SELECTED EXCERPT:
A Summary of Our Flight and Impressions of the M20G
I
have to tell you, I started this flight evaluation feeling that I would not
like the “slowest Mooney”. Wrong! The M20G is a very nice airplane, especially
one like N6716N. It’s a solid 140-145
KTAS cruiser with the cowling and sloped windshield mods. It’s probably a 135-140 KTAS cruiser without
these mods installed. The Lycoming O-360 engine is absolutely
bulletproof and will make its 2000 hour TBO. The G model will carry rear seat passengers if needed and is much more
comfortable inside than a C or E model.
This
is a darn good airplane! I now think of
the M20G as a stretched C model, not as an under-powered F model. If I owned one, I definitely would add the
sloped windshield and lower drag cowling modifications for a little more speed.
I would incorporate an updated panel with a basic “T” arrangement for the flight
instruments, since my flying is IFR. With these changes, my airplane would be a superb one, just like N6716N.

SOURCE MATERIAL:
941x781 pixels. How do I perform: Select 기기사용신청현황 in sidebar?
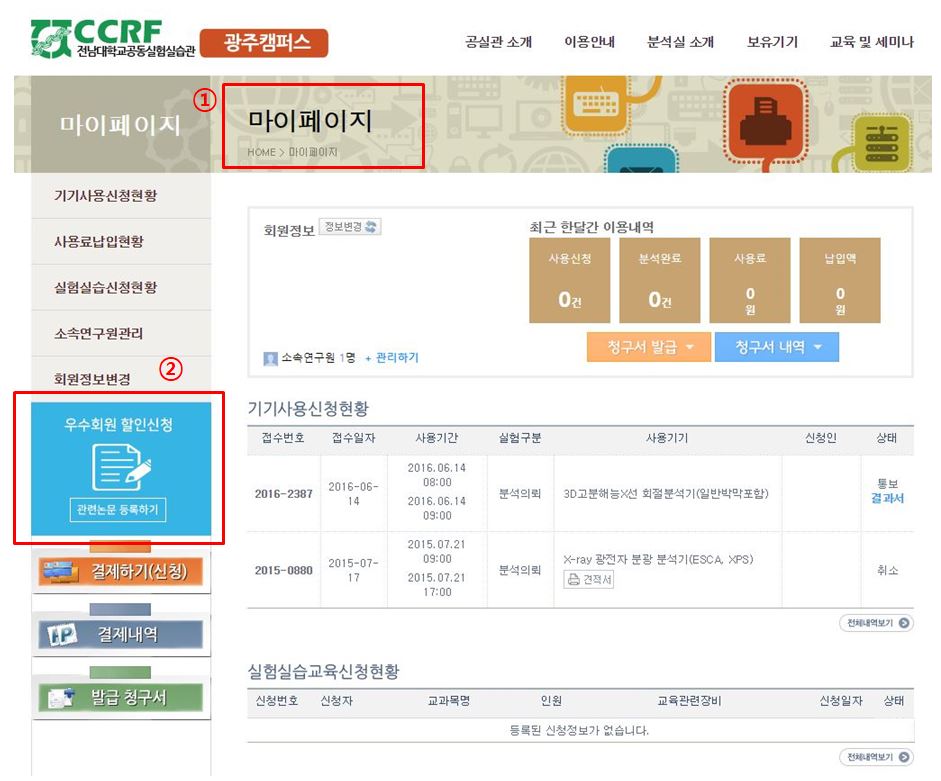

WORK INSTRUCTIONS:
1 - Translate this sentence from the M20G evaluation above into Spanish: "I now think of the M20G as a stretched C model, not as an under-powered F model."
2 - Continue the M20G evaluation above, beginning after its final sentence.

FINAL ANSWERS:
1 - Ahora considero el M20G como un modelo C alargado, no como un modelo F con poca potencia.

2 -
Flying
the M20G proves there is no such thing as a “slow Mooney”. The two words don’t go together. We fly circles around the retractable gear
competition in the same horsepower range. Like all other pre-J model Mooneys, if you can
find a good G model, don’t hesitate to buy it. You’ll love the airplane.
And
don’t think of yourself flying a “slow Mooney” if you own a G model. As you fly past a few Piper Arrows and Beech
Sierras, wave as you go by. You’re still
the faster airplane. After all, you are in a Mooney.